Earth Days
Robert Stone’s documentary Earth Days is meant to be about the history of the environmental movement in the United States, but it kicks off with an awful lot of throat-clearing. Earth Days repeatedly returns to the same handful of environmentalists—people like former Secretary Of The Interior Stewart Udall and astronaut Rusty Schweickart—and for roughly the first 20 minutes of the movie, each waxes nostalgic about the simple, sustainable life of their youth, in contrast to the dangerous gluts of today. Stone underlines their reveries with stock footage and an overbearing Michael Giacchino score, which sounds lovely and lyrical when the interviewees recall the past, and ominous when they look to the future. Nearly a quarter of the way through Earth Days, the movie seems on-track to being just another tongue-clucking “Isn’t it a pity” doc, painted in broad strokes.
But once Stone drops the generalities and starts getting specific, Earth Days improves considerably. Stone expertly introduces the key books that launched the environmental movement in earnest—Rachel Carson’s Silent Spring and Paul Ehrlich’s The Population Bomb—and shows how some less-recognized phenomena like the space race, Jacques Cousteau’s documentaries, and The Whole Earth Catalog all had a profound impact on the mindset of the late ’60s. Most significantly, Earth Days delves into the politics and personalities behind the first Earth Day celebration in 1970, and shows how at a crucial moment, when ecology was still a non-partisan concept (championed by some as a core conservative value), an influx of anti-establishment types changed the tone of the discussion, simultaneously reaching more young people while putting the older generation into a default defensive stance.

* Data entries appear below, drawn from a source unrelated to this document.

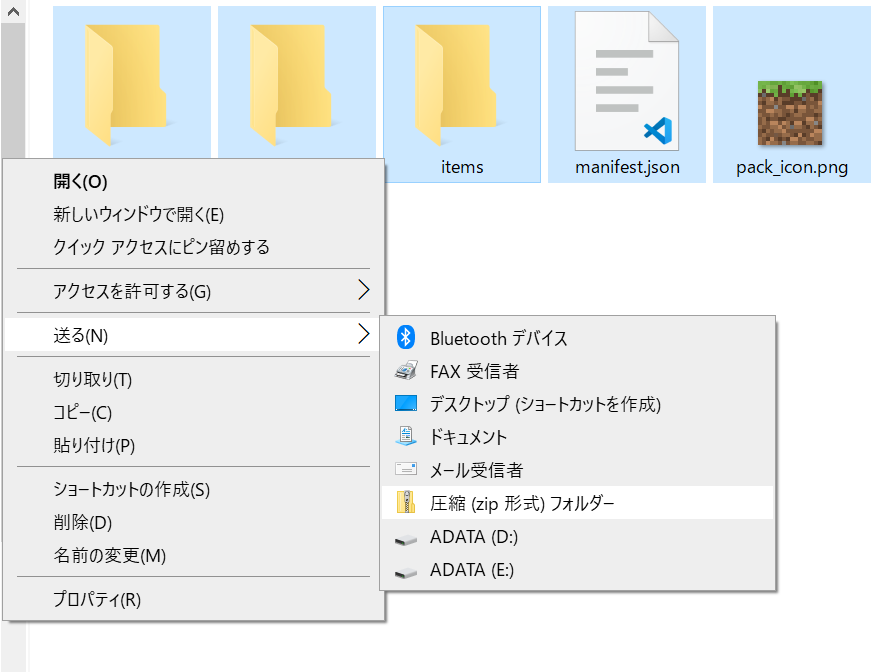Click the desktop shortcut icon in submenu
Image resolution: width=885 pixels, height=672 pixels.
[406, 403]
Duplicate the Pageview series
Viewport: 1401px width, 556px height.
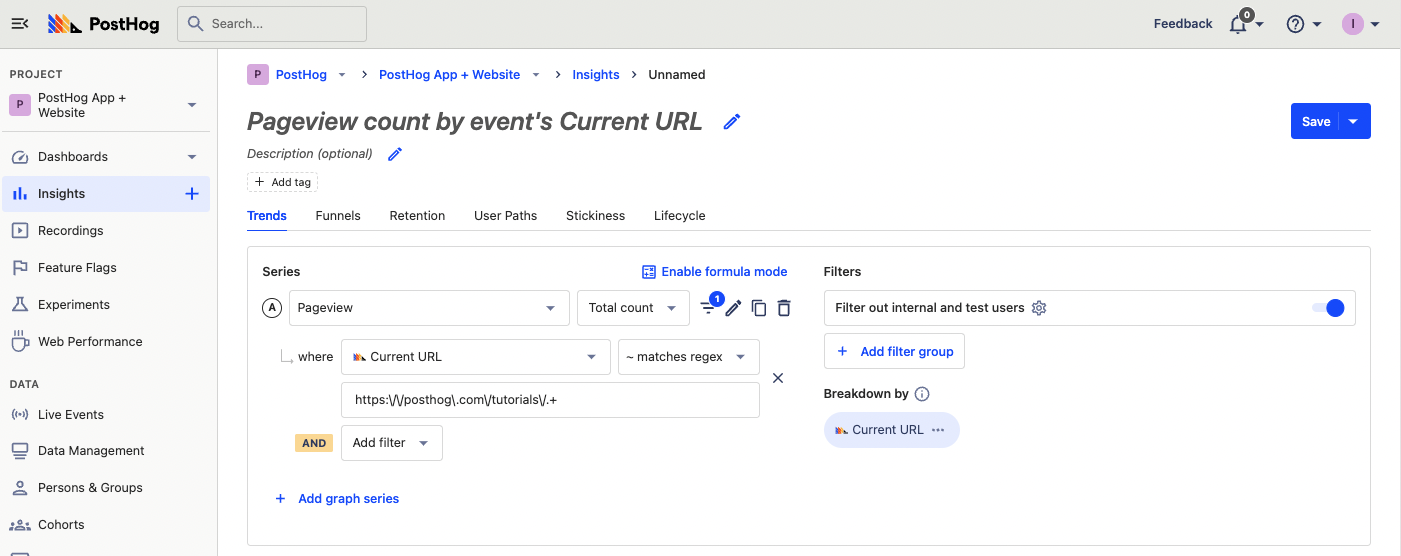[759, 308]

Earth Days isn’t so much critical of the environmental movement’s mistakes as merely conscious of them. Early in the film, Stone offers some speculation that the rise in American wastefulness can be tied to a feeling of impending doom during the Cold War. But isn’t it possible that the apocalyptic environmental PSAs of the ’70s—which warned that we’d all be gas-mask-wearing cannibals with a decade—inspired a certain cynicism too? Earth Days is a sturdy repository of the cultural ephemera related to environmentalism, but when Stone shows Paul Ehrlich chatting with Johnny Carson on The Tonight Show (while Roy Clark and Charlie Callas look on), he’s really showing one of the myriad ways environmentalists have let their cause get reduced to an entertaining cautionary tale, too easily consumed and forgotten.